Data extract:

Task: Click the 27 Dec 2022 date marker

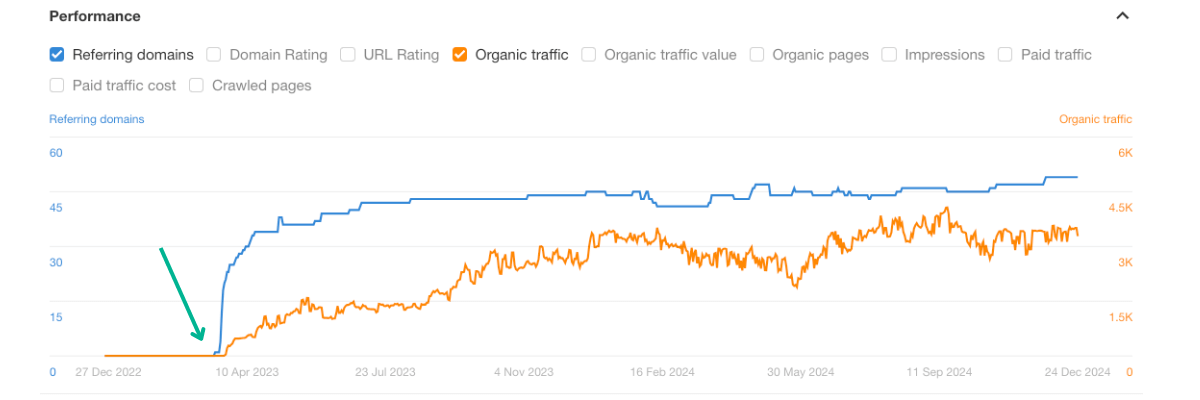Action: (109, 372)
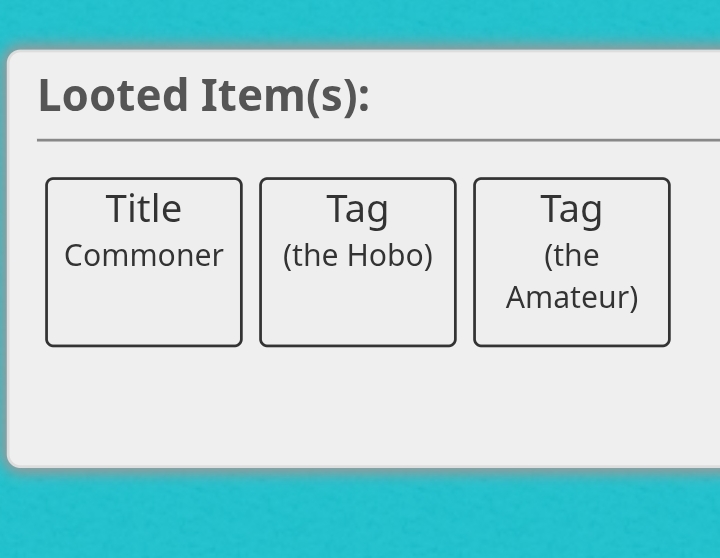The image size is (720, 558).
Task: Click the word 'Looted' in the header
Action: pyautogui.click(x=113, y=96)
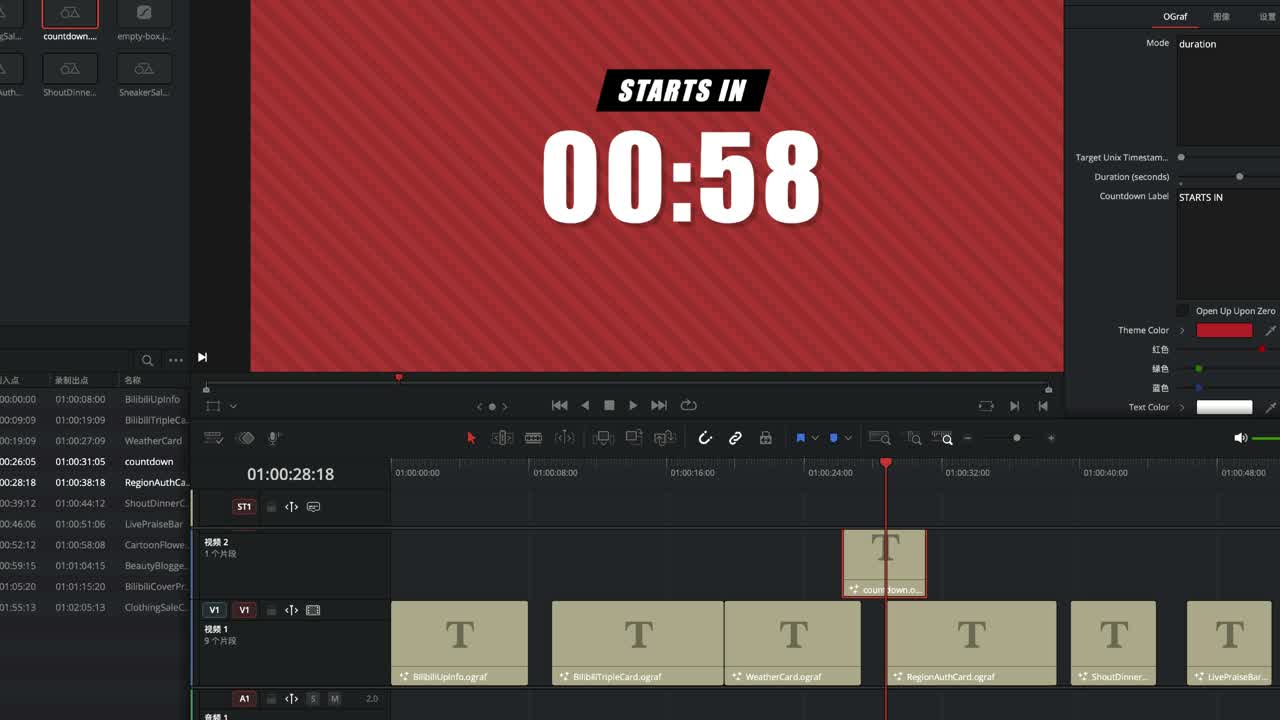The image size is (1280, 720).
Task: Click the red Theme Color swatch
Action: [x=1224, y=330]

==

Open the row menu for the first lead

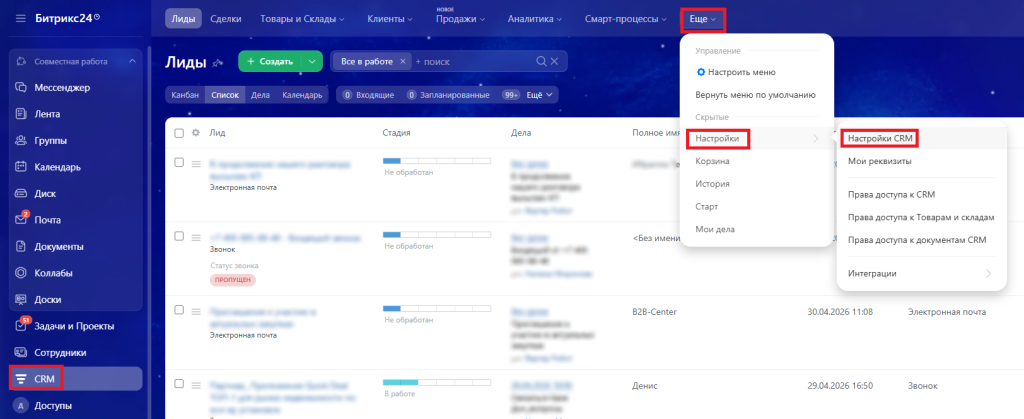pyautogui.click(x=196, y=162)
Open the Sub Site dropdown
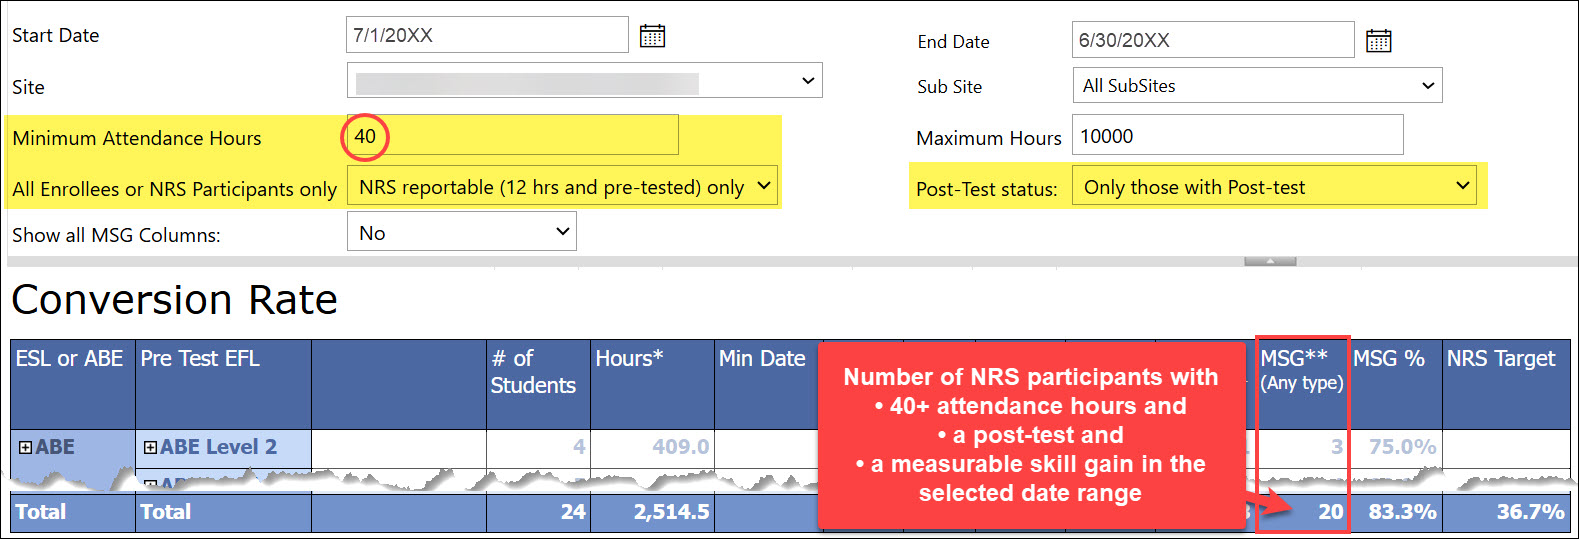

Work to complete:
With the pictures omitted, copy the entries above exactly from the line containing "Open the row menu for the first lead" through the line containing "Open the Sub Site dropdown", both lines included.

Response to this exercise:
Open the row menu for the first lead

pyautogui.click(x=196, y=162)
Open the Sub Site dropdown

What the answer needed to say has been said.